I think very important quality is multiplatform with static binaries. Because important use case is, that you can ask modestly informed customer to copy paste one line to donwload server and copy paste another line to have it running. If use case is that both ends have arbitrary clued people, then there are plenty of good solutions, like Cisco's trex[1]. But what I need is iPerf-like program, which actually a) performs and b) reports the correct things.
Yeah agreed so DPDK is out the window for me for this specific requirement, it's Linux only (ignoring the minor level of BSD support) and NIC specific too. Python *yuk* is multi-OS, it has JSON libraries, and it has some support for AF_PACKET: https://stackoverflow.com/questions/1117958/how-do-i-use-raw-socket-in-pytho... I don't know enough about it, but it might be that TPACKETv4 could be leveraged through Python but that still only covers Linux as Windows and MAC have very different network stacks (but then again I do only care about link sooooo...). I'm keen to have another go at this problem now that I've got a better understanding of it having written EtherateMT and played with DPDK etc. Not sure where to go though - so just waiting on TPACKETv4 right now. Cheers, James.

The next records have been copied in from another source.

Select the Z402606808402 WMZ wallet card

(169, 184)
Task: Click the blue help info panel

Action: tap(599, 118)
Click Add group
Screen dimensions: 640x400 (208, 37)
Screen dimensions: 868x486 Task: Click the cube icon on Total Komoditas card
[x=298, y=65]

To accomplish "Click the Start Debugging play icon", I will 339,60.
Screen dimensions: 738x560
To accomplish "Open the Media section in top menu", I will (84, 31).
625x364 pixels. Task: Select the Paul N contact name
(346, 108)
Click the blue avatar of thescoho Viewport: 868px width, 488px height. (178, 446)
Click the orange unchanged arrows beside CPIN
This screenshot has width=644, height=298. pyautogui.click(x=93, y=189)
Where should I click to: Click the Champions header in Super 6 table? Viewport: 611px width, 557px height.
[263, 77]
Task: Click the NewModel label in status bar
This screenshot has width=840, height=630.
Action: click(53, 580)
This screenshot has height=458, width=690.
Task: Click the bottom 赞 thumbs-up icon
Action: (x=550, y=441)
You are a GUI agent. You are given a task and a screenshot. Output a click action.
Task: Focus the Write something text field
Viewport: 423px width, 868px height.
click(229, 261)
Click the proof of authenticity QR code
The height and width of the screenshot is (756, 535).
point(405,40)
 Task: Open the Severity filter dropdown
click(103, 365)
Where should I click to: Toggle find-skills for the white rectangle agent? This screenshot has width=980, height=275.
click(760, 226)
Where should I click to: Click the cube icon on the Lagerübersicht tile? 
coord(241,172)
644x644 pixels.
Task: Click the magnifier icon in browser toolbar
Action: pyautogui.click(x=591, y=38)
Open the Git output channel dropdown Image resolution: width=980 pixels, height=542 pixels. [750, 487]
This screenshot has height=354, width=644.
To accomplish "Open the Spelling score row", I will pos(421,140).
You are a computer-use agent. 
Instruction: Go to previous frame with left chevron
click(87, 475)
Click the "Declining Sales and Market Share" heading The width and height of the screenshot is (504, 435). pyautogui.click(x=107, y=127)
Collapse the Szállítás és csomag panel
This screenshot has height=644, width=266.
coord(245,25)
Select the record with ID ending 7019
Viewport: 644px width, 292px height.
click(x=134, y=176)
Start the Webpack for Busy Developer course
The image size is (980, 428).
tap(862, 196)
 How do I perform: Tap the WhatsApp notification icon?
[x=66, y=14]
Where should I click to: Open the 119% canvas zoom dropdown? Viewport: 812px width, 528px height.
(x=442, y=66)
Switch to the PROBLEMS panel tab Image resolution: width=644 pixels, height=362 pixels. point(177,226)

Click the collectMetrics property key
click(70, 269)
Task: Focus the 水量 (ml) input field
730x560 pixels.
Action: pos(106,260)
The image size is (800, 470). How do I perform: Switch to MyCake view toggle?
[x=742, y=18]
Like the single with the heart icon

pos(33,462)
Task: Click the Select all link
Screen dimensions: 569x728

On 17/07/2018 5:49 pm, James Bensley wrote:
Also there are SO many variables when testing TCP you MUST test using UDP if you want to just test the network path. Every OS will behave differently with TCP, also with UDP but the variance is a lot lower.
One of the issues I have repeatedly run into is an incorrect burst size set on shaped carriage circuits. In the specific case I have in mind now, I don't recall what the exact figures were - but the carrier side configuration was set by the carrier to be something like a 64k burst on a 20M L3 MPLS circuit. End to end speed testing results both with browsers and with iperf depended enormously on if the test was done with TCP or UDP. Consequently the end customer was unable to get more than 2-3MBit/sec of single stream TCP traffic through the link. The carrier insisted that because we could still get 19+ MBit/sec of UDP then there was no issue. This was the same for all operating systems. The end customer certainly didn't feel that they were getting the 20Mbit circuit they were sold. The carrier view was that as we were able to get 20 TCP streams running concurrently and max out the link that they were providing the service as ordered. After many months of testing and negotiating we were able to get the shaper burst increased temporarily, and the issue completely went away. The customer was able to get over 18MBit/sec of continuous TCP throughput on a single stream. I was told that despite this finding and admission that the burst was indeed way too small, the carrier was going to continue to provision circuits with almost no burst, because this was their "standard configuration". The common belief seemed to be that a burst was a free upgrade for the customer. I was of the alternate view that this parameter was required to be set correctly for TCP to function properly to get their quoted CIR. I'd be very interested in other's thoughts with regards to testing of this. It seems to me that measuring performance with UDP only means that this very critical real-world aspect of a circuit (burst size on a shaper) is not tested, and this seems to be a very common misconfiguration. In my case...seen across multiple carriers over many years and many dozens of hours spent on "faults" related to it. [NB: I've always used the rule of thumb that the L3 burst size should be about 1/8th the Contracted Line Rate, but there seems to be no consensus whatsoever about that...certainly no agreement whatsoever within the carrier world] Reuben
On 17/Jul/18 09:49, James Bensley wrote:
Also I recommend you test to a server on you network near to your peering & transit edge. This way users can test up to the point where you would have over the "The Internet" and have no further control. Testing to a server off-net (like off-net Ookla tells me nothing in my opinion).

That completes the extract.